Judging from this performance, Mark Sforzini is a vivid and vibrant conductor. His Act I overture was sprightly and exciting, with its stolid invocations and sudden tempo changes that contrasted the opera’s exterior tumult with interior nostalgia for lost love– themes that emerge (furiously, poignantly) in the opera.

Equaling the production’s acting, singing, and orchestral feats, Steven Mitchell Opera did a fine job with set design. Choosing to forgo a rude and rugged set the Druids would have loved, he moved in a minimal direction, focusing attention more on the players. He was most creative with lighting and effects. The immolation scene was all smoke and no (fake) fire, which was the right choice. Historically, the auto da fé of ancient and medieval times was mostly smoke, because of damp and green wood they ended up using. This final bow to realism capped an enthralling and memorable performance.

Peter Bates


Miranda Cuckson, violin; Christopher Burns, engineer. Performed as part of the New Music New College series in Sarasota, FL.

Saturday, April 19, 2014

Miranda CucksonI wonder what was churning in avant-garde composer Luigi Nono’s head when he wrote the mystifying “La Lontananza Nostalgica Utopica Futura” in 1989, a year before he died. One of his most challenging pieces, it is essentially a duet between a live violinist and recorded material to be manipulated as the engineer sees fit. The live violinist is Miranda Cuckson and the recorded material consists of improvised snippets from violinist Gidon Kremer, who premiered the work sixteen years ago. Ambient noises like talk and laughter appear (but never intrusively), born in the recording studio and expertly massaged by engineer-composer Christopher Burns. I wouldn’t call it a dialog between the live and the recorded, because that’s not really what’s going on here. It’s that clash between extremes of loud and quiet violin playing. Sometimes the quiet is a barely perceptible “ppppppppp” (nine degrees of piano). Most of the time, the notes are long singular quavers; the bursts of fortissimo usually occurring in doubles or triples.

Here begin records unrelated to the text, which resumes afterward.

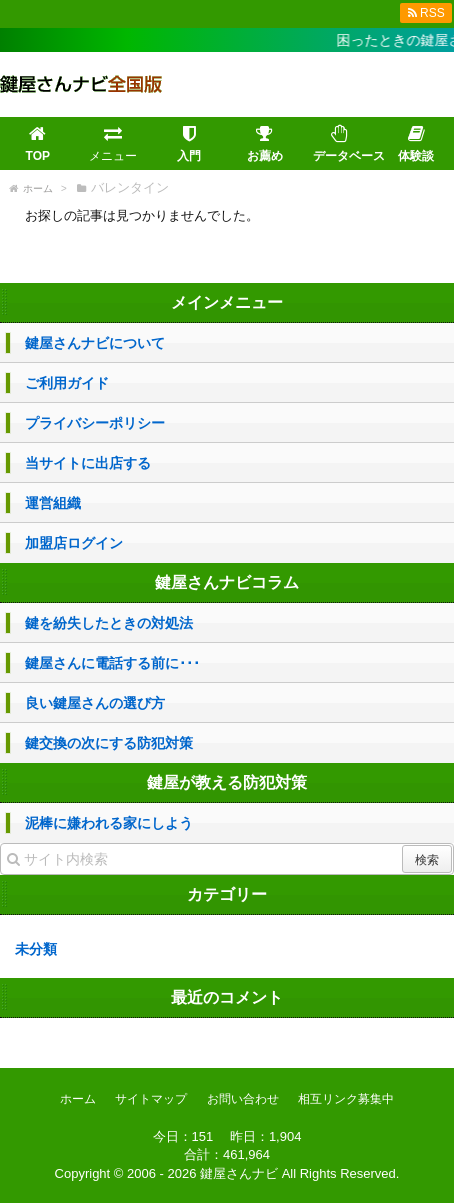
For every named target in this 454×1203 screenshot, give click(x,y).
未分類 (36, 949)
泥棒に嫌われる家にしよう (109, 823)
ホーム (78, 1099)
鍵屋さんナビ (239, 1173)
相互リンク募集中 (346, 1099)
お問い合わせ (243, 1099)
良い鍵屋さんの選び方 (95, 703)
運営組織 (53, 503)
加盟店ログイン (74, 543)
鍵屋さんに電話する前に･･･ (112, 663)
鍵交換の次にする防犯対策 (109, 743)
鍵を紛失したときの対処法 (109, 623)
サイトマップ (151, 1099)
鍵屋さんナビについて (95, 343)
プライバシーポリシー (95, 423)
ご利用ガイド (67, 383)
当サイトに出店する (88, 463)
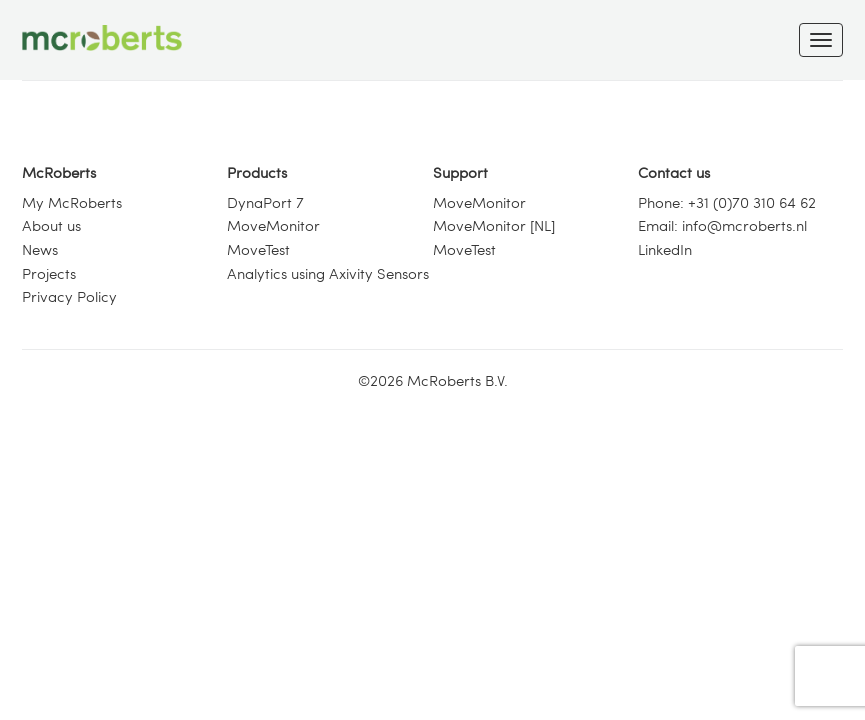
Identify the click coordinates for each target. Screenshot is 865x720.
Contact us (674, 172)
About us (51, 225)
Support (460, 172)
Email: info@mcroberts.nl (722, 225)
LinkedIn (665, 249)
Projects (49, 273)
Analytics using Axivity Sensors (328, 273)
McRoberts (59, 172)
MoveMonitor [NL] (494, 225)
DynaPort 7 (265, 202)
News (40, 249)
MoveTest (258, 249)
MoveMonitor (273, 225)
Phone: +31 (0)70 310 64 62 (727, 202)
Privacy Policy (69, 296)
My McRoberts (72, 202)
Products (257, 172)
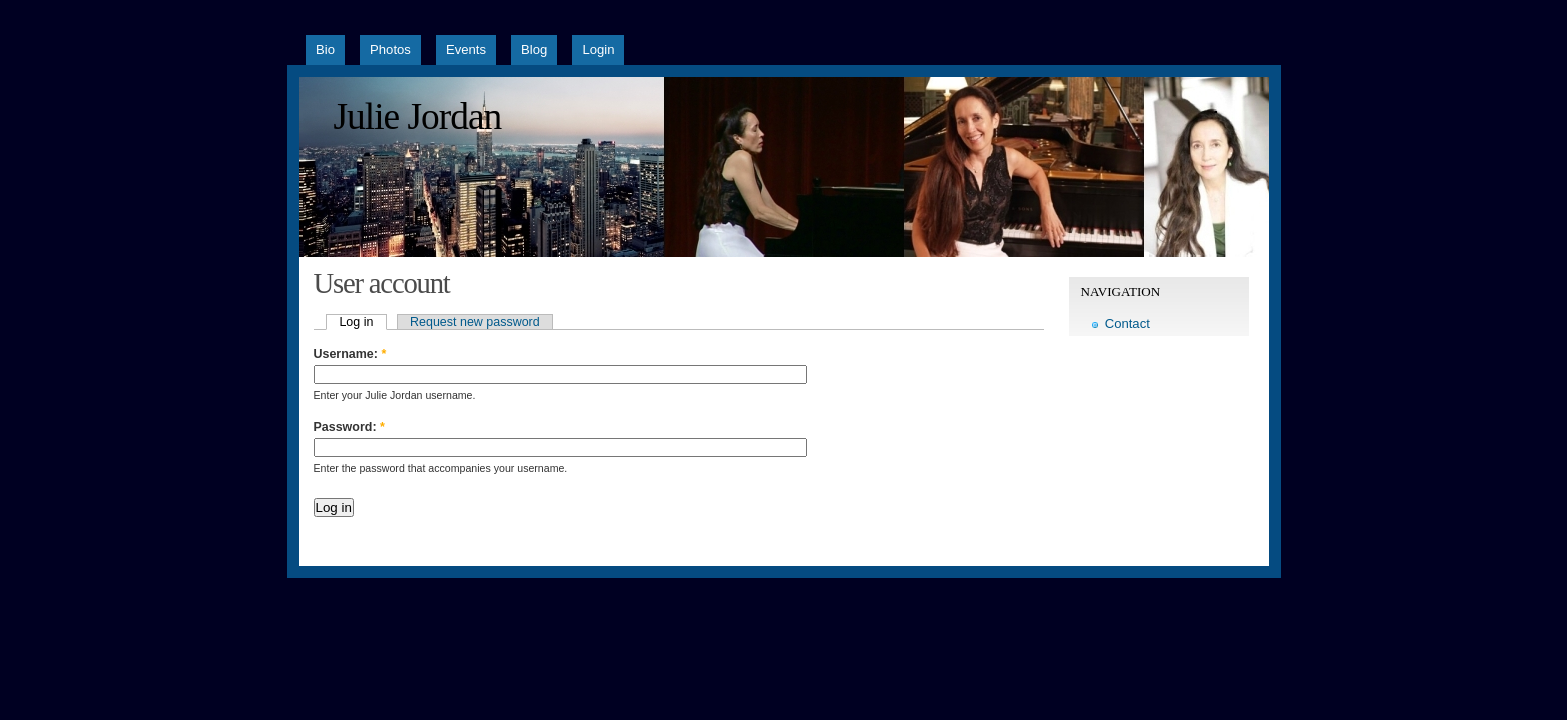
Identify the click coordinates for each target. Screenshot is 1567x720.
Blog (534, 49)
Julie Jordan (418, 116)
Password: (349, 427)
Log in (356, 322)
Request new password (475, 322)
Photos (390, 49)
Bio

Just before she plays, Cuckson traverses the stage, then pauses at one of five music stands to release a few more notes and moves along to the next, soundlessly, on bare feet. At one point she sings a brief vocalise accompaniment, but not loudly. Like paprika added to a dish, the effect is subtle but unmistakable.

This well-done and pivotal piece of modernism is nervy, spooky and delusively calm– you're not sure what mood is going to descend on you and when. Like a good magician, Nono never reveals. Perhaps he intended the work to be an analog of one day in a life, which may begin with one idea or a mental list of what to accomplish, but it may also be struck by a sudden phone call from an old friend or a surprise check in the mail. Or perhaps it’s an analog of his whole life, which began under a totalitarian government, with eruptions of erratic violence puncturing the anxious calm, and ended with the freedom to tell about it via conundrums of prickly intensity. Chief among them is the final, high-register, ninety-second note: longer, more haunting, and as searing as that final piano chord in the Beatles song “A Day in the Life.” Well, almost.